Okay, that's good news. Secondly, any update on the rollout of the EV standard?
Yeah. So the EV standard, unfortunately, is falling victim to our success in the rest of the business right now. We're very, very busy now. Engineering is very, very busy, and we're seeing a very significant increase. I mean, obviously, you can see just from the backlog and particularly the pipeline number, we're sort of readying ourselves for what we believe is going to be a significant onslaught here in the remainder of this year and into 2023. And so I've got to be pragmatic about this. At the same time, I love that product, and I view it as very important to our future. And so I can tell you what we're doing right now is recruiting. We're recruiting engineers because we need to – not just engineers. We're recruiting just whatever we can lay our hands on. But we are definitely recruiting engineers because I need to commit a team to that development of the EV standard product so that we can get it out because I love it. And I do believe it will be a very significant seller for us.

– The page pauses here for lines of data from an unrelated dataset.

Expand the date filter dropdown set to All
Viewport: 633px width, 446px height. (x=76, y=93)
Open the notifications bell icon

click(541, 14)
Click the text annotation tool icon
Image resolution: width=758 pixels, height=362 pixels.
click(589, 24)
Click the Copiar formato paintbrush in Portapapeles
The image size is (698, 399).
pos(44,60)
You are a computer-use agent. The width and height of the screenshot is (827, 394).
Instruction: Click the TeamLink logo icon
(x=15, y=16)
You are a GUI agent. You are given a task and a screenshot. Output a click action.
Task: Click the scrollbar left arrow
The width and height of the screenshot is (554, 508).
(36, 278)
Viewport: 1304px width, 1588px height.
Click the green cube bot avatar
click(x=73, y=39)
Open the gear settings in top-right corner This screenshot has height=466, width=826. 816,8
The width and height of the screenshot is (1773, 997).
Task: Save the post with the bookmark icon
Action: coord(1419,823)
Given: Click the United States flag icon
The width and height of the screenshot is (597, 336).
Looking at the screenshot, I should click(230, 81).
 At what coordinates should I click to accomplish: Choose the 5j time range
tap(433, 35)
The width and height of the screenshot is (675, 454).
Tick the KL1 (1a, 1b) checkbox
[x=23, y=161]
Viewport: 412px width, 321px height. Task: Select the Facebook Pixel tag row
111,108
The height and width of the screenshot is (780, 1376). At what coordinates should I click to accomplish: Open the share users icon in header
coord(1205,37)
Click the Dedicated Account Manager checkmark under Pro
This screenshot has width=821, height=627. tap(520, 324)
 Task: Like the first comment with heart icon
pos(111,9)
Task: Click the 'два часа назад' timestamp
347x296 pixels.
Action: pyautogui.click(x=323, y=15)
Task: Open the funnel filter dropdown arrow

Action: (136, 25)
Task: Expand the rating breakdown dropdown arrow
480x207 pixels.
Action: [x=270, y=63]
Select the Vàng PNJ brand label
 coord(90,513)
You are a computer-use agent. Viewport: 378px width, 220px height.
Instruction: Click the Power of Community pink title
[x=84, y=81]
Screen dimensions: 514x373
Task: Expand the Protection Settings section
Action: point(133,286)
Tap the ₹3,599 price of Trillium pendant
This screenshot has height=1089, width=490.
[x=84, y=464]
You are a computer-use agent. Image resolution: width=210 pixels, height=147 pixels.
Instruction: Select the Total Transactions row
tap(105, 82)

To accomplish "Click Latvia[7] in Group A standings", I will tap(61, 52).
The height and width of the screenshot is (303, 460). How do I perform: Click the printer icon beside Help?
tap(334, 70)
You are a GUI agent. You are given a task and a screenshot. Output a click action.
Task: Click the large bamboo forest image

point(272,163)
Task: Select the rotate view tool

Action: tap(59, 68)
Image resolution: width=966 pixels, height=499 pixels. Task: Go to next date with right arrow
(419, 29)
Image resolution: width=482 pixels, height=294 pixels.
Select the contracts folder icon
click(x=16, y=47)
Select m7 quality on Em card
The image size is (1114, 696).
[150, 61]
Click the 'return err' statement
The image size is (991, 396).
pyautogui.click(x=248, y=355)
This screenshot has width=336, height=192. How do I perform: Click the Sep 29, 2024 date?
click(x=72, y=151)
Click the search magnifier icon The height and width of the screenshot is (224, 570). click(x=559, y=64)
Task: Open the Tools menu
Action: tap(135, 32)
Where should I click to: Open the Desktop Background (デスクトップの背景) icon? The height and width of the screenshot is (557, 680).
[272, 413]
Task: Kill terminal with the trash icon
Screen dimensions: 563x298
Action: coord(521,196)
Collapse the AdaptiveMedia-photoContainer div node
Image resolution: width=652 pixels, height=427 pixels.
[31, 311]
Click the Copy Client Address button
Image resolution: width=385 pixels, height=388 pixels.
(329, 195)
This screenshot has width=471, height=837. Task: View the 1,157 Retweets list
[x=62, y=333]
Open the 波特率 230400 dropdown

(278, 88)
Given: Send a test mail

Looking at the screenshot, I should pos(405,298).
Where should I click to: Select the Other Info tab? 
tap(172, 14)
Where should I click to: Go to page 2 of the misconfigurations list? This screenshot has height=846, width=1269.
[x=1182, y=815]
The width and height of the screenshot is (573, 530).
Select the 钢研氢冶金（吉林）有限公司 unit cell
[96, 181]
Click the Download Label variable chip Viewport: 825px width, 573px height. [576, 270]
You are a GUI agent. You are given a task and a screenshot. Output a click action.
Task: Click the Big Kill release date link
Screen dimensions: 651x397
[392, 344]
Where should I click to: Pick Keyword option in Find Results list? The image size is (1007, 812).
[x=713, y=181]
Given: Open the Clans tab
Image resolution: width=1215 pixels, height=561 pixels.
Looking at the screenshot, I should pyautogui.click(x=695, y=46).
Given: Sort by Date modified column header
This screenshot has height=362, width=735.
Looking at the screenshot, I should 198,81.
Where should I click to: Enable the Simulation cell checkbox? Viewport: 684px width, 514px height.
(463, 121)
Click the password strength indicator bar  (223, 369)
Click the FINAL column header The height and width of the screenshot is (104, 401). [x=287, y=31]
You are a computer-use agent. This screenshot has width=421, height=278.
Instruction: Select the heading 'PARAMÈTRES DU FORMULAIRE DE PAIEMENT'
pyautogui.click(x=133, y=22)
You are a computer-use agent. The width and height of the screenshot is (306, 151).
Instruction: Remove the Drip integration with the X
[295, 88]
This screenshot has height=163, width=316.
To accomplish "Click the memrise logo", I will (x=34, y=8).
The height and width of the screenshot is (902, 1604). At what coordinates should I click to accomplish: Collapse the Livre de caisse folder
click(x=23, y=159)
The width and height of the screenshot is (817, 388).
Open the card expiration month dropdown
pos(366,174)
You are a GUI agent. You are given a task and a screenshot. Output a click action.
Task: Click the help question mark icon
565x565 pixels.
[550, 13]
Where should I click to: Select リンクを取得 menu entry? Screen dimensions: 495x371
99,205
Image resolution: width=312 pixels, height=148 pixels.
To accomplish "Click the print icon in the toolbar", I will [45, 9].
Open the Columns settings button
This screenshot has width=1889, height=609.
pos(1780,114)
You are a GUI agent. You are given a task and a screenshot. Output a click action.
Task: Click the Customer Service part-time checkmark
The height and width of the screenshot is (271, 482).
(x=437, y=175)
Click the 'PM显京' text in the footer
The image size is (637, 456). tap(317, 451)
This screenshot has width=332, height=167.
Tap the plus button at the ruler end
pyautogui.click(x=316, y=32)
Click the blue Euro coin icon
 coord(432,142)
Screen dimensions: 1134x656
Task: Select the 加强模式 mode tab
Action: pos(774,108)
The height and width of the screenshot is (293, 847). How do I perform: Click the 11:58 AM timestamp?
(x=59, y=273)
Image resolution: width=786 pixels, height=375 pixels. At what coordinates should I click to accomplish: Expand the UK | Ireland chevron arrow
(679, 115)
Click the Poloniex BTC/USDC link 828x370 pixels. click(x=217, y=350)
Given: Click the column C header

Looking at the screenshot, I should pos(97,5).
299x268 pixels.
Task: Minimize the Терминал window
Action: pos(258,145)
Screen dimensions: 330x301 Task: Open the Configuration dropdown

Well, that sounds great. And one final question. In terms of – you've been –
controlling and trying to get uh costs under control in this very tough environment bringing everything in-house have you at all been successful at bringing a painting final painting of the ev arcs in-house that's a bloody good question uh it's it's definitely an area where we give up a lot of margin and indeed uh we we it adds risk to our business because we're relying on others to do it and you're you're absolutely right to identify as something that's uh very much in our crosshairs at the moment. We have not done it yet, but I intend to. I have the space, and it's actually not as expensive as you might think to do that nowadays. The booths and everything like that come to you prefabricated, pre-permitted, and everything else. It's just another one of the things that's on the list for our operations team to do. And by the way, one of the great... The tensions that you have running a growing business like this is, on the one hand, you just pump as much product as you can because the growth is significant and only going to get more so. On the other hand, you've got to have the discipline to get people to stop what they're doing and take the steps necessary to move us to the next level. And that's always a tension. I can tell you, my operations manager was in here right now. He's running at 100 miles an hour, just keeping up with producing product and delivering it, and yet this is one of his responsibilities. And so I know that he feels that he's under attention sometimes, but we'll get it done. And it is a very important area of another one of those vertical integration things that we will bring in-house for sure.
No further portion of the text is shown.